Ghana to the increase international market share in horticulture

Ho, Jan. 20, GNA - The government is adopting an integrated approach to raise the cultivation of horticultural products for the booming international market.

The programme would include farmers' access to technology, improved seeds and also enhance the capacity of the industry to conform to international standards and regulations.

Mr Ernest Debrah, the Minister of Food and Agriculture, said this in a speech read for him at the launch of the Export Marketing and Quality Awareness Project (EMQAP) in Ho on Friday.

He said post harvest infrastructure, including those related to export processes, was also being improved.

Mr Debrah said under the Horticulture Exports Industry Initiative (HEII), which is one of the new initiatives of the Agriculture Services Sub sector Investment Project (AgSSIP), shed nine at the Tema port was being refurbished into an ultra modern fruit terminal complete with cold storage facilities.

He said that facility, which was about 80 percent complete, would be commissioned by March.

Mr Debrah said over 3 million MD2 pineapple planting materials worth over a million dollars had been distributed to over 70 small-scale farmer groups to go into rapid pineapple sucker multiplication to help exporters shift to the preferred MD2 variant.

He said a 400,000-dollar support for 2,000 mango out-growers in the Northern Region to crop 2,000 acres was also going on.

The Minister said under the 28.65 million dollar EMQAP project to be implemented in the country's horticultural belt of the Greater-Accra, Central, Eastern and Volta regions, one demonstration farm will be established in each implementing region to train farmers in the application of Good Agricultural Practices (GAP).

He said 407 kilometers of feeder roads in the horticultural belt would be rehabilitated to make them motorable all year round.

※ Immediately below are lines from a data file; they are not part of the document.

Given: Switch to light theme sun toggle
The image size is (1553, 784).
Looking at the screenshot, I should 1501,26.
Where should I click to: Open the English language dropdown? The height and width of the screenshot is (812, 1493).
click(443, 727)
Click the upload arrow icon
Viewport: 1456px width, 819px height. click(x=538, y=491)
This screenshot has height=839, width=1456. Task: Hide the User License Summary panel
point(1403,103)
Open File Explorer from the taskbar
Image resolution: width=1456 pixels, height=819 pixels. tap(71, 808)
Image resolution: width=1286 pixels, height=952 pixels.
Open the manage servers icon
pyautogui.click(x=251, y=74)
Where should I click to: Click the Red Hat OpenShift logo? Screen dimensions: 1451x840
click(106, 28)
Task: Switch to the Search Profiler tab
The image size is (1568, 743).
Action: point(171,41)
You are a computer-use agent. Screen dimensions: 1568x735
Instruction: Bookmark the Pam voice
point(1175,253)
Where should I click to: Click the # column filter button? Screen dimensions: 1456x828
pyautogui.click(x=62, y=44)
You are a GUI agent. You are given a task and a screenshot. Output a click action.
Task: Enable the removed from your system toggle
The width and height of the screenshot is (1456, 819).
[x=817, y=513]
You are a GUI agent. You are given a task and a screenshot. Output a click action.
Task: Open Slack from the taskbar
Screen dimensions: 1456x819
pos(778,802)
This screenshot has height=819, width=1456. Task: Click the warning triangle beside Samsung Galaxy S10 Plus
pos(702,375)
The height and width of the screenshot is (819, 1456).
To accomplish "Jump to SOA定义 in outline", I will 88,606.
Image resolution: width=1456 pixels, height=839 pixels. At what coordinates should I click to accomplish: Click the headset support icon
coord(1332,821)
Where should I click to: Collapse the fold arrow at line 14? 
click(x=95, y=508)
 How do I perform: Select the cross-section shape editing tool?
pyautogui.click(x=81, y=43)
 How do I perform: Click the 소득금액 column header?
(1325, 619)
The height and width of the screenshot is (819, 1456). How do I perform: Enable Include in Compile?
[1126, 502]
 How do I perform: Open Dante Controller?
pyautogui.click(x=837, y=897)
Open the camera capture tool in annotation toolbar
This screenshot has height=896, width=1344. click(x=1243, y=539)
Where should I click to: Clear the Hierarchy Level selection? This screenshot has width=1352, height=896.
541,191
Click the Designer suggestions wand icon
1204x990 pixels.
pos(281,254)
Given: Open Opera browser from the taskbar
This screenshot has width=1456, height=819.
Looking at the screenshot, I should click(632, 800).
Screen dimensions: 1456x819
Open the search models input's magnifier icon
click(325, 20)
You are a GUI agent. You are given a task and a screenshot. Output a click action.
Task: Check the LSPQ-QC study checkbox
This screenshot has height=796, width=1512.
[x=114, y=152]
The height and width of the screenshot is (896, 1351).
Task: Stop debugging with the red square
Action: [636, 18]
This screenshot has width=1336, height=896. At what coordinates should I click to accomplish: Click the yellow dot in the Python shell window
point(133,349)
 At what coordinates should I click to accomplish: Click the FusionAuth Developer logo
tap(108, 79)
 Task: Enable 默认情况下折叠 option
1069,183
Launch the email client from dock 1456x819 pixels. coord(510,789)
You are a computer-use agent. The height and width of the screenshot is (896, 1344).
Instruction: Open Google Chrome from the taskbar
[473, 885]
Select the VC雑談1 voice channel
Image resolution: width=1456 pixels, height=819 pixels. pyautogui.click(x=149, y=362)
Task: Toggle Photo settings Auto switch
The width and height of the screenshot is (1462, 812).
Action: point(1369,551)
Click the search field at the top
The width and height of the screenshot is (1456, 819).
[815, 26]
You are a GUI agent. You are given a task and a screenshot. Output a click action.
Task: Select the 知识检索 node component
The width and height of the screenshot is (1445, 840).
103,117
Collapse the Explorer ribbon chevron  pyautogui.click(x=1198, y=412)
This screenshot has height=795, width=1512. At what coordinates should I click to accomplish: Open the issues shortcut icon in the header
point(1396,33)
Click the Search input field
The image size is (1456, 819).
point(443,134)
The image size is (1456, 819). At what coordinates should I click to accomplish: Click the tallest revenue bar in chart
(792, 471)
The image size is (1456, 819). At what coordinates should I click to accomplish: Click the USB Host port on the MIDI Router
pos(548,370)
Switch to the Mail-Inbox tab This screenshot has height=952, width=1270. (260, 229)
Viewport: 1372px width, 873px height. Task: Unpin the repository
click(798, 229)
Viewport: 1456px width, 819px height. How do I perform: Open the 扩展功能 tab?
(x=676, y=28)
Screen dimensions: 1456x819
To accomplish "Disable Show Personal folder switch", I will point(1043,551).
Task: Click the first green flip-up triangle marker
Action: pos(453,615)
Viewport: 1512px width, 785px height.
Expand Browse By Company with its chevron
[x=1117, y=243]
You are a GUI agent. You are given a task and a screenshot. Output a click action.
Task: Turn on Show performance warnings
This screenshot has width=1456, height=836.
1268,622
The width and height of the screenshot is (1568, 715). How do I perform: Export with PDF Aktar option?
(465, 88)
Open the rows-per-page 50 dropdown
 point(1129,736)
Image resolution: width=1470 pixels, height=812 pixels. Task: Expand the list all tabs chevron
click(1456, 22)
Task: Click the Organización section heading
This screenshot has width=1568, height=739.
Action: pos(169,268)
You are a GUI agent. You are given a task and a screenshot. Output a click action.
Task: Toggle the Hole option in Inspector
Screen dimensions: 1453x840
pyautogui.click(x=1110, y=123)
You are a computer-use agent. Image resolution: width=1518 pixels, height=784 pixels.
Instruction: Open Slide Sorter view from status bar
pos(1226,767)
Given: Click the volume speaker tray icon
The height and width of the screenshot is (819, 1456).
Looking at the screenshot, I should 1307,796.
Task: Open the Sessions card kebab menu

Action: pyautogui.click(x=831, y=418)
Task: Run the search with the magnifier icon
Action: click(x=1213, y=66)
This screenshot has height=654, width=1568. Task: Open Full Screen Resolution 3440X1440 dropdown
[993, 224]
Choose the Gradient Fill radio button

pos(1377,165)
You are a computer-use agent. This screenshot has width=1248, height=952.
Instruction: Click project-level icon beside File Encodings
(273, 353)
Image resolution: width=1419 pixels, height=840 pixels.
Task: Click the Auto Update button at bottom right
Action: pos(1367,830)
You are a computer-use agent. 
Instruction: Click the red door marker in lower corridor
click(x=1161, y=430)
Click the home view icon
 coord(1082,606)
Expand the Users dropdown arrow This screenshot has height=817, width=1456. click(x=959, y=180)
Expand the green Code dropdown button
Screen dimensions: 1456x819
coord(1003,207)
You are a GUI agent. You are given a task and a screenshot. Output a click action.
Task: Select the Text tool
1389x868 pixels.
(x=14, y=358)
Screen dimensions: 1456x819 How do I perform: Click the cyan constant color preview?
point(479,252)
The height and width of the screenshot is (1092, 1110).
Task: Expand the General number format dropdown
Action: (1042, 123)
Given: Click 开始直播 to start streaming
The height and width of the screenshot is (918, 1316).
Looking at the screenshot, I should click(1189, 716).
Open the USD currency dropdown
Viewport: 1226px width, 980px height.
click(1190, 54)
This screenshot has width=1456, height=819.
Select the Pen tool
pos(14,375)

Mr Mawuli Agboka, EMQAP Project Coordinator, said the project, with 90 per cent funding by the African Development Bank and 10 per cent by government of Ghana, was to address specific constraints which currently limit the development of the horticultural sector. He said strategies include the establishment of a database on market information and consumer preferences for dissemination to producers and exporters.

Mr Agboka said total land areas in the four regions covered under the project was 53,000 square kilometers, representing 22 per cent of total land area of Ghana.

He said about 13,502 rural households or 81,012 people would benefit directly from the project.